This film has an interesting cast. Richard Dix stars as Stephen Bent, the guy who's building the railroad. Lee J. Cobb is Jeptha Marr, the pioneer of the town and owner of the horse and wagon freight company. His right hand man is Gideon Skene, played by a young Albert Dekker. Janes Wyatt is Vinnie Marr, daughter of the freight magnate who's returning home after being in St. Louis for a year. Lola Lanes plays Rita Molyneaux, a wealthy and attractive socialite from back East who's a friend and backer of Bent's railroad. Victory Jory plays Champ Clanton, the bad guy like so many other characters he played in Westerns of the 1930s and 1940s. And, one other interesting character is Tiny, the head teamster of the Marr freight company. Max Baer, the former boxing heavyweight champion of the world, plays Tiny. This wasn't his only film he appeared in nearly two dozen; and his love of acting, clowning around and disinterest in training all contributed to his loss of the heavyweight boxing title a year later to Jim Braddock, the "Cinderella Man."

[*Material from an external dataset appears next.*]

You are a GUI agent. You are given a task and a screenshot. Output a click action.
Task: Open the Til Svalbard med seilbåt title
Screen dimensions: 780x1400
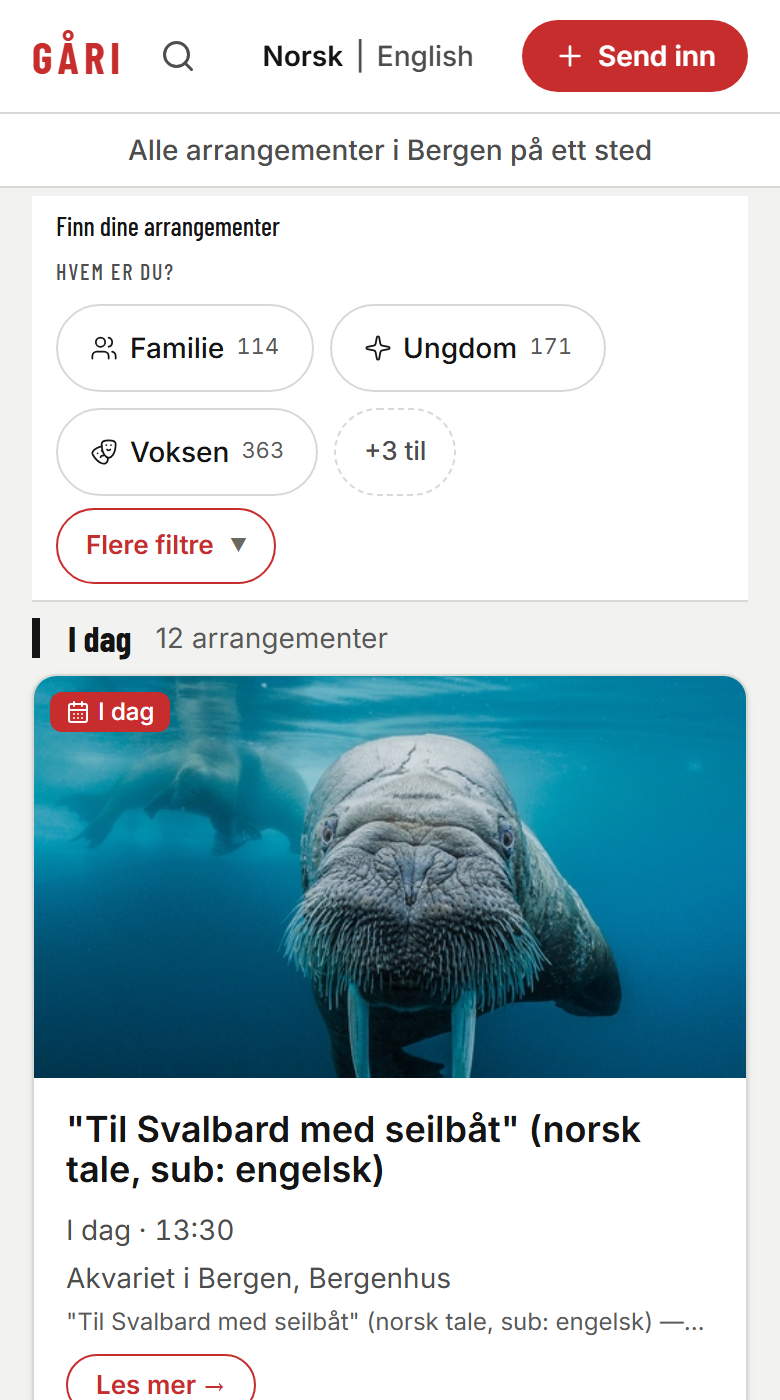353,1149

The script for this film is OK, but the ending seems a little hokey. After so vehemently opposing the railroad, Marr seems too accepting of the advent of the railroad, even with a position on its board of directors. He finally accepts, on condition that he gets to ride in one of those big locomotives.
It's interesting to see Cobb play an older gent in this film. He was only 32 when he plays a man in his 50s. Cobb was one of those actors who could be made up easily to be older. And one truly thinks he is much older than his co-stars. But, he was the youngest man of the leads on the set. Dix was 50 when this movie was made. Dekker was 38, and Baer was 34.
Dix was an actor and producer and was nominated for as Oscar for his role in "Cimarron" of 1931. The leading man of the 1920s and 1930s appeared in 100 movies. He was a star for Paramount for years and then for RKO. He also did films with Goldwyn and then MGM, and some other studios. Dix retired from films in 1947 and died of a heart attack at age 56 inn 1949.